A word of warning: This model works for me, but it doesn’t mean that I never use words like blind, deaf, mentally retarded or even disabled and handicapped. Those words are perfectly fine, as long as I haven’t forgotten the person linked to them. For example:

• My neighbor, David Ross, is mentally retarded (yes).
• The mentally retarded are represented on our block (no).
[Instead: Some of our neighbors are mentally retarded (yes.)]

• My boss, Cheryl, is blind (yes).
• The blind should be hired at our firm (no).
[Instead: Our firm should hire blind people (yes).]

This correspondence intrigued me to no end and, like a pebble tossed into a lake, it took me to ever-widening circles of contemplation concerning the words that shape my world.
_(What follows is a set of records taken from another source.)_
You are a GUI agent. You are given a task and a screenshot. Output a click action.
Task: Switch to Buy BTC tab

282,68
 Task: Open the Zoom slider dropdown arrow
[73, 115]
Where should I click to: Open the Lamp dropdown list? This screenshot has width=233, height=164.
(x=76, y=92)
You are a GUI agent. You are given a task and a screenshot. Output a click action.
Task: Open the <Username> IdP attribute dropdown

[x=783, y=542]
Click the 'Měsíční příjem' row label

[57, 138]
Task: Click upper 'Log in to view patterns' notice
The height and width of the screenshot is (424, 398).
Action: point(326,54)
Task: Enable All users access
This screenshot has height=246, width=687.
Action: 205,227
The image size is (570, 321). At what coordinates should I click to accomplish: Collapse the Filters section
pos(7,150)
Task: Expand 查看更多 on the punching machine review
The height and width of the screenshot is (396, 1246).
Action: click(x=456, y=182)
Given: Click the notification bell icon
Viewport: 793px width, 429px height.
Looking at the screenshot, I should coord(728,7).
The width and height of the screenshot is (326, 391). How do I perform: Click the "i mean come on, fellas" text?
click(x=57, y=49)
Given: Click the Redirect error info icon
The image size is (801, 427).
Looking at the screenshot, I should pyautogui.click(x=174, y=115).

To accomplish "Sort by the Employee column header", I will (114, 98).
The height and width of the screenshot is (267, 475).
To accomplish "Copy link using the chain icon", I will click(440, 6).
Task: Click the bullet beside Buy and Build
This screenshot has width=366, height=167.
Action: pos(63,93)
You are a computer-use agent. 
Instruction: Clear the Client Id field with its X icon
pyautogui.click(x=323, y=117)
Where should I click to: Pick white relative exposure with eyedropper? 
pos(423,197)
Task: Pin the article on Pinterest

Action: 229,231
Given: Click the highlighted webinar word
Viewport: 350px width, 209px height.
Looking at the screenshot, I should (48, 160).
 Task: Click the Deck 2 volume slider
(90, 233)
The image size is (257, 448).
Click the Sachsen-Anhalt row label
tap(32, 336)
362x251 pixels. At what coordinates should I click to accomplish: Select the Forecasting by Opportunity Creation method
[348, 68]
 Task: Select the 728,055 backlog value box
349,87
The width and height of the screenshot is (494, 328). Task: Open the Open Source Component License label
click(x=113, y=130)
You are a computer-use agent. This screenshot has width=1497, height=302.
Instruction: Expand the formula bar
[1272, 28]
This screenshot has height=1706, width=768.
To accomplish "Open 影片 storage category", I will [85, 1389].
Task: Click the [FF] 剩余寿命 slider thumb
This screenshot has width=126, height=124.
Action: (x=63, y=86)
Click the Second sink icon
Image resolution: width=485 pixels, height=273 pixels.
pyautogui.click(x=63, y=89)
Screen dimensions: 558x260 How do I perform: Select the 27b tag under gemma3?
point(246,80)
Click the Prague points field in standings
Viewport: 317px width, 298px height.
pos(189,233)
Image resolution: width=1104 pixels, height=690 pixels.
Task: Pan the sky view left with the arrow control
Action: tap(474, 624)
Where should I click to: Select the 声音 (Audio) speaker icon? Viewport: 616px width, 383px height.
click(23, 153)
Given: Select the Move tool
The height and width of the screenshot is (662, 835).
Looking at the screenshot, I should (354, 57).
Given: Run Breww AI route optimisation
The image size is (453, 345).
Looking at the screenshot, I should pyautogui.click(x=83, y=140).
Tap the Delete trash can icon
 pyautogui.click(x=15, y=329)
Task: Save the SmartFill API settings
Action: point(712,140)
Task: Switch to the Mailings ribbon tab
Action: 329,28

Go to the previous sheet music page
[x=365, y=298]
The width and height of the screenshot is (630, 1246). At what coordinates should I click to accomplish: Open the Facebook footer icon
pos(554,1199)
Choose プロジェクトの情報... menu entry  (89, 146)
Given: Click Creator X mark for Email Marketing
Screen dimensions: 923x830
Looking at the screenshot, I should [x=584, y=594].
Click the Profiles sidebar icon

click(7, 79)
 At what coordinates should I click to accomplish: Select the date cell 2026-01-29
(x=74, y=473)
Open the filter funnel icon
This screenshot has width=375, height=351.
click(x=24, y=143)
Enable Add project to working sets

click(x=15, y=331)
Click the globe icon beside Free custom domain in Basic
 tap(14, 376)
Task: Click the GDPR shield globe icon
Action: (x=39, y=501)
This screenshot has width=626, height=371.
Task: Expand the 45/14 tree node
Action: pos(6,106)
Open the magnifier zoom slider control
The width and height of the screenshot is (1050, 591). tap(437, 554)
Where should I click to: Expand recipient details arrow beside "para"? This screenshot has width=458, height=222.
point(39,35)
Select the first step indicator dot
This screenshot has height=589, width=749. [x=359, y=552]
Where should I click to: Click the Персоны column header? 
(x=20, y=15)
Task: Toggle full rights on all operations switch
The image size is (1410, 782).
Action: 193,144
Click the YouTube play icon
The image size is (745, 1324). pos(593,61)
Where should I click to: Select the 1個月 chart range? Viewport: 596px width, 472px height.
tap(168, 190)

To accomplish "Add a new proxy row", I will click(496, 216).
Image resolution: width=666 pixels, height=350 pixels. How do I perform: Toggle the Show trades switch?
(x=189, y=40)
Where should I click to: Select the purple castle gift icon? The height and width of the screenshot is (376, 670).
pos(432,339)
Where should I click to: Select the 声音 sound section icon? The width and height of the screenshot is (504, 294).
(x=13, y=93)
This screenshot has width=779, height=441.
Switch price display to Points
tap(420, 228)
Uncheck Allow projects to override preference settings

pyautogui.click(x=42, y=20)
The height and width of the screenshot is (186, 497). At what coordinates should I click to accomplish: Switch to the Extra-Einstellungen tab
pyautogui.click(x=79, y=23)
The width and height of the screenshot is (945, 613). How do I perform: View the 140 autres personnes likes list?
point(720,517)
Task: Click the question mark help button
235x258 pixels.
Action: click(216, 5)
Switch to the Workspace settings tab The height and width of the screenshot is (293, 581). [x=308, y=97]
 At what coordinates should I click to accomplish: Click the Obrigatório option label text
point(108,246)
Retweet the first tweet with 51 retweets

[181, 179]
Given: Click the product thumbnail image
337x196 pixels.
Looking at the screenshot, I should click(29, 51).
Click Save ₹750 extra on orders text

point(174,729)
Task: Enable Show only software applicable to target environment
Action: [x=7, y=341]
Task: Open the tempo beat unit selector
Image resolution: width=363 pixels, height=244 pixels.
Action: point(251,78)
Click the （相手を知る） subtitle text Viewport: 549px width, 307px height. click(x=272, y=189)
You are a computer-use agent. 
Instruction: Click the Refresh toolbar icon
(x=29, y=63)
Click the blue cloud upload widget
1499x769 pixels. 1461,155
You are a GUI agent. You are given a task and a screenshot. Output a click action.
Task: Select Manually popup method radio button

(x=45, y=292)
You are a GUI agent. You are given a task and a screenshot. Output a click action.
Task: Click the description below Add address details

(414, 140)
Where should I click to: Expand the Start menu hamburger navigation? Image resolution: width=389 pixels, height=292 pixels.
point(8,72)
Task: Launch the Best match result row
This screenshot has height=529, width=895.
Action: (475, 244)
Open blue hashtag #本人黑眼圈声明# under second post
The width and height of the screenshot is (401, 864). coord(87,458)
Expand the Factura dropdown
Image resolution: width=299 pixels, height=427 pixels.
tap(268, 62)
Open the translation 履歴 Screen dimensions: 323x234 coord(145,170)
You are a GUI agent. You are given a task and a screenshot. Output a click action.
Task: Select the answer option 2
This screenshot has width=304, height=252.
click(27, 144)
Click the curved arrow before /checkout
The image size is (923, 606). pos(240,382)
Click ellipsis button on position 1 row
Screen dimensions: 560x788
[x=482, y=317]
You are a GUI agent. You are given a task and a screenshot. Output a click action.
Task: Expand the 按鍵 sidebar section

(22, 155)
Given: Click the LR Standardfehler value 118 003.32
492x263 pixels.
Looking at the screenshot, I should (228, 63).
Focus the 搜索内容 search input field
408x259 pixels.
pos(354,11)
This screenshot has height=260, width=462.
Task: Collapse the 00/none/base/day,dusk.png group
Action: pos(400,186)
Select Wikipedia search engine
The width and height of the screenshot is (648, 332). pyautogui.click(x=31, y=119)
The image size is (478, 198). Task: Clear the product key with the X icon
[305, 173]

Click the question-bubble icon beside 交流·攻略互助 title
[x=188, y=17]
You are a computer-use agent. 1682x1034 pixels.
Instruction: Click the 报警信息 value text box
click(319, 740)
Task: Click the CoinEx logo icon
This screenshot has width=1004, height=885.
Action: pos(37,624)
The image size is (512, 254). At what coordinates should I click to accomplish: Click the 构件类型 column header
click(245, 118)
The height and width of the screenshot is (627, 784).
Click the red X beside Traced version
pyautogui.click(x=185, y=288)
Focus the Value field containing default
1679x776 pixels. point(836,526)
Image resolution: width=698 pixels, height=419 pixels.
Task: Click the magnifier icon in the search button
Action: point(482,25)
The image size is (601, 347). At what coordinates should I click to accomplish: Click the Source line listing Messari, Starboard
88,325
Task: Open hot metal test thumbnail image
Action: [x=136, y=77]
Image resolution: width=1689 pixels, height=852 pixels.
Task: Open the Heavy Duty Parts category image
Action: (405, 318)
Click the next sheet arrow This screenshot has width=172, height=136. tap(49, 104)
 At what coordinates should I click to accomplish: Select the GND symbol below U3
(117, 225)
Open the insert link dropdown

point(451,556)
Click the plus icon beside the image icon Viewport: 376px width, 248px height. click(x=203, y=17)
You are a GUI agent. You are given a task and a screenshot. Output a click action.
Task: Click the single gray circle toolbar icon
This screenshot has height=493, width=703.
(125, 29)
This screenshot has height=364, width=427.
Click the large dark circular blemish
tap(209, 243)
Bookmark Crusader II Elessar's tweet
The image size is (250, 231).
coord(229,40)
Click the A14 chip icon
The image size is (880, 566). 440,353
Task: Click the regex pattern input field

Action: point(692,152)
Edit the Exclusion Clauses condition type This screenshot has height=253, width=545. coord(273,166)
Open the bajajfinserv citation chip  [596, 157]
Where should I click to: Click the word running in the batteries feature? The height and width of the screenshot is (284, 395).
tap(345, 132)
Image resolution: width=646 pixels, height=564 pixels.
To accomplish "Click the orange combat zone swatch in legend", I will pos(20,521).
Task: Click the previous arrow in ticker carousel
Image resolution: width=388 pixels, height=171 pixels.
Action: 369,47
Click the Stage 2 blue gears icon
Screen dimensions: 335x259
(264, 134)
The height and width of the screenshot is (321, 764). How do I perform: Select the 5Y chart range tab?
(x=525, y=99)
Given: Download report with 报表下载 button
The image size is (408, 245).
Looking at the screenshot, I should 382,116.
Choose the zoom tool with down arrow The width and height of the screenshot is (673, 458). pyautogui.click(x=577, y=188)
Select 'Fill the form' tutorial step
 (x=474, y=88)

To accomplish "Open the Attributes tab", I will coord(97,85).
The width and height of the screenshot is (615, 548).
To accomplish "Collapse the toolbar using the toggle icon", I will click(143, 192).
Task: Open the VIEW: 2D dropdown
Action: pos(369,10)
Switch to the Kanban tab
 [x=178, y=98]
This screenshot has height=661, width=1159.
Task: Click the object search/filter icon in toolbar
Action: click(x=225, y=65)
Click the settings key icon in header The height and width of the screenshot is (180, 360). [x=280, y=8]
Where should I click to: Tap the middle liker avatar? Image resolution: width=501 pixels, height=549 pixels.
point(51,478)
One thing was clear: Nouns are the essential ingredients of definitional labels, words that restrict our identity to one thing only. Nouns are the enemy.

Just a few days later, an absurd – and obscene – memory resurfaced that only reinforced my militant opposition to nouns. The year was 1962. The month was May. The city was New York. I was sitting in a yellow school bus, the kind equipped with a hydraulic lift and absolutely no shock absorbers. My public school’s Health Conservation [read: segregated] class was on its way to the Museum of Natural History. After battling traffic for over an hour, the bus driver pulled into the parking lot and headed for the museum’s rear – and (surprise) only accessible – entrance. Before he had a chance to turn off the ignition, a museum guard rapped authoritatively on the bus’s windshield and pointed to a far-off sea of yellow where school buses apparently had to park. Full of self-importance, our driver slid open his window and bellowed in the most mellifluous Brooklynese, “I gotta pock here. I got wheelchairs!”

I was only 10 years old, but I knew something was dreadfully wrong. Was I a cripple or was I a wheelchair? Decisions, decisions.

I close with a more recent memory. The year was 2003. The month was May. The city was New York. My husband and I had just attended a dazzling concert at Carnegie Hall. As we proceeded from the lobby to the sidewalk, a man several feet in front of us said to his companion, “Let the wheelchair pass.”

I smiled and said, “You mean, ‘Let the woman in the wheelchair pass.’”

The man retorted, “Well, you’re a part of it.”

“No,” said I with an odd mix of gratitude and glee, “it’s a part of me.”